Recently I got some results from cuffdiff pipeline (aligned with tophat, assembled with cufflinks, merged transcripts from all samples with cuffcompare, quantified with cuffquant and DE with cuffdiff). I ran two independent datasets in parallel:
- In vitro data with 4 treatments and 2 replicates each, 2 time points (8 samples)
- In vivo data with 2 treatments and 7 samples each (14 samples)
Within the outputs, I was more interested in differentially expressed novel isoforms (those labeled "j" in the merged transcript file). I used IGV to check the alignments and the assembly coordinates of those new isoforms, but turns out that 1. the nearest_ref does not seem the nearest reference at all (http://goo.gl/rPxrJd) and 2. I checked the .tracking file generated by cuffmerge to see which samples had this isoform and only one, from a different time point, had reads. And that puzzles me: how come these reads are reassigned downstream to an isoform that was in only 1 of 8 samples and worse, detected as DE?! Also, from the figure wasn't the Known isoform 1 supposed to be the nearest ref for the novel isoform, since known isoform 2 has two extra exons?
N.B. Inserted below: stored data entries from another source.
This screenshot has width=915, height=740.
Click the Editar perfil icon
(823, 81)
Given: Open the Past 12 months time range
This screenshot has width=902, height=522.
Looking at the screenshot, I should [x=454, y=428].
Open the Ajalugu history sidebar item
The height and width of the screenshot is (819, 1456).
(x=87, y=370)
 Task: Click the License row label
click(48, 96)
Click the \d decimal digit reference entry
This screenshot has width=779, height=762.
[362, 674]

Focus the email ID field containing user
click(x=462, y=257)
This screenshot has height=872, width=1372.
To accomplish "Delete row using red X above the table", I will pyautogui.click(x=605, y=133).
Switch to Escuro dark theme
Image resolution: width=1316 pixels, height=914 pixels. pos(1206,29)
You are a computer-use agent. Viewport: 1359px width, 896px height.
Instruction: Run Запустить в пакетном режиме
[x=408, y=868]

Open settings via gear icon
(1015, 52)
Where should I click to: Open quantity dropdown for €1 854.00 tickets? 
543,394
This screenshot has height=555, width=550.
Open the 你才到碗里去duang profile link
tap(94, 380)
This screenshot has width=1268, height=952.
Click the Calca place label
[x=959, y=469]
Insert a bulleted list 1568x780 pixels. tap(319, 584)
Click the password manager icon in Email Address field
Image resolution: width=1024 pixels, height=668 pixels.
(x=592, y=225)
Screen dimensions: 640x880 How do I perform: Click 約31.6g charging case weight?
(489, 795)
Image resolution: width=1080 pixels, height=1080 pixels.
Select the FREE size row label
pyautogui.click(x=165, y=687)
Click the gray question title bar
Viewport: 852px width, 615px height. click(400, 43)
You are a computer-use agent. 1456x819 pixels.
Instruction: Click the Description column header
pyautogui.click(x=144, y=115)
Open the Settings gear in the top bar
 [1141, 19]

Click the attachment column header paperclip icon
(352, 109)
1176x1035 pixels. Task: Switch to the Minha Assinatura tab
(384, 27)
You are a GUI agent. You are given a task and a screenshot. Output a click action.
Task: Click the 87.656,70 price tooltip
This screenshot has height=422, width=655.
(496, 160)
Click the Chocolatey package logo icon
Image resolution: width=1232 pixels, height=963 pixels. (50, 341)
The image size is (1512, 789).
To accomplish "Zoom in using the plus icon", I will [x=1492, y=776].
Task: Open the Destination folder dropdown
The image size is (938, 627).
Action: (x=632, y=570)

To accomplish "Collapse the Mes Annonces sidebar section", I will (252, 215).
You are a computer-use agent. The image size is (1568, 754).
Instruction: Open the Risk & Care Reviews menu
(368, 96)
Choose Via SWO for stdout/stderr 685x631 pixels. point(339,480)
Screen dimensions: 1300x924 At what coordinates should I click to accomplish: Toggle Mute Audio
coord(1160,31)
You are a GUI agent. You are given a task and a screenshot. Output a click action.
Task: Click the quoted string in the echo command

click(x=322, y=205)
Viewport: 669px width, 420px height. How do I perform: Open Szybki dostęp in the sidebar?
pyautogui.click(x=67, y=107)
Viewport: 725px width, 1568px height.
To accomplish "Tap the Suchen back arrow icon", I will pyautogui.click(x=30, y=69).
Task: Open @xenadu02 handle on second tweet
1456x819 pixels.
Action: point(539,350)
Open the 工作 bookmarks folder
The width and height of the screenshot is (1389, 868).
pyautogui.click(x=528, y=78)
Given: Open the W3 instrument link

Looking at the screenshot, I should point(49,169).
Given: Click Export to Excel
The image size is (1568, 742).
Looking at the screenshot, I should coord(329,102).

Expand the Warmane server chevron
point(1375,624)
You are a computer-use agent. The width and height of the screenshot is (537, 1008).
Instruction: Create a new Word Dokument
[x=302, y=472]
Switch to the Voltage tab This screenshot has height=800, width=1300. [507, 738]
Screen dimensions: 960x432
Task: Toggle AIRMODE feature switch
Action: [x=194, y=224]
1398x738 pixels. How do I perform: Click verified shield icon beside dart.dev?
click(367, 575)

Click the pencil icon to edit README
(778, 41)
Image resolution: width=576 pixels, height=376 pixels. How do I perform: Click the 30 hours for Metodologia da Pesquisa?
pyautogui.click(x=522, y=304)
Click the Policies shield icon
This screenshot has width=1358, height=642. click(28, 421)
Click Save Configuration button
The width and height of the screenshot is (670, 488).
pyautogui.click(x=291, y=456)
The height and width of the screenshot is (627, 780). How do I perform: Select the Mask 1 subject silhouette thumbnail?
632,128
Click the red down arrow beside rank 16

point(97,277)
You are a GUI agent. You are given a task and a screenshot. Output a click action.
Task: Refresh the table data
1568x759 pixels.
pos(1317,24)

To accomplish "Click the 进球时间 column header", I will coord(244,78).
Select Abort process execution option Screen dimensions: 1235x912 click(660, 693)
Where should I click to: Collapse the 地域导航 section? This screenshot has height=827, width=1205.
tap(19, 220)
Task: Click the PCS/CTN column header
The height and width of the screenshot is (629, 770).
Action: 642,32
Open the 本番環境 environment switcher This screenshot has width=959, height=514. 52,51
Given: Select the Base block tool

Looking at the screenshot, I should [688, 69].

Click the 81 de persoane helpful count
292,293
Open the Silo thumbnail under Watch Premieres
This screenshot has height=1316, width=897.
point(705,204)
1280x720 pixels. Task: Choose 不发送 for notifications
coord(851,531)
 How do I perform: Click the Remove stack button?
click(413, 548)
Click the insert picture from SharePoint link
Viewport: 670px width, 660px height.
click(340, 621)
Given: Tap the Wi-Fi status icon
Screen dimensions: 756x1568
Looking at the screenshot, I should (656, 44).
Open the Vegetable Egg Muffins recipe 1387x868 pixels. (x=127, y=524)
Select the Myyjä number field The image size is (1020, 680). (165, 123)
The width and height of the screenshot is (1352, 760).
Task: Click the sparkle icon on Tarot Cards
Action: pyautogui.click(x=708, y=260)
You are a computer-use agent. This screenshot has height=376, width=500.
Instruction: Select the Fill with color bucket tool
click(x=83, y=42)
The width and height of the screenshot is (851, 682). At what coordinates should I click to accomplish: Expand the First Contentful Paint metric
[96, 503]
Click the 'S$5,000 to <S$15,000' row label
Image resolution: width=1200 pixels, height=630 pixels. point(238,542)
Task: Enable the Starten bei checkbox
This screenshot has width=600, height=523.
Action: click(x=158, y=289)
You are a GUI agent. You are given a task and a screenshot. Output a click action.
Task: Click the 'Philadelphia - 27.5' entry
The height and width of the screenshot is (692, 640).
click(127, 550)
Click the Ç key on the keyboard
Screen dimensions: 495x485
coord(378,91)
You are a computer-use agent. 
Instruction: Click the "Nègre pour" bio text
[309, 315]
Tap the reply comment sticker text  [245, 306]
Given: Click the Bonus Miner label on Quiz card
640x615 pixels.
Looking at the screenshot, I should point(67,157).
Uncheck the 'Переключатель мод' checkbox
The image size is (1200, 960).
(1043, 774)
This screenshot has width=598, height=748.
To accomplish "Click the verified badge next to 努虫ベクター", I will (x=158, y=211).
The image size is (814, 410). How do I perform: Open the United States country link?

The same thing happened with the second dataset, with some novel isoforms being crazily detected as DE even though they were present in only one out of 14 samples. So am I missing something, interpreting the data the wrong way...? Should I filter the merged transcript file to exclude these weird assemblies? Or in case cufflinks/cuffdiff is really flawed, does anyone have another tool to suggest?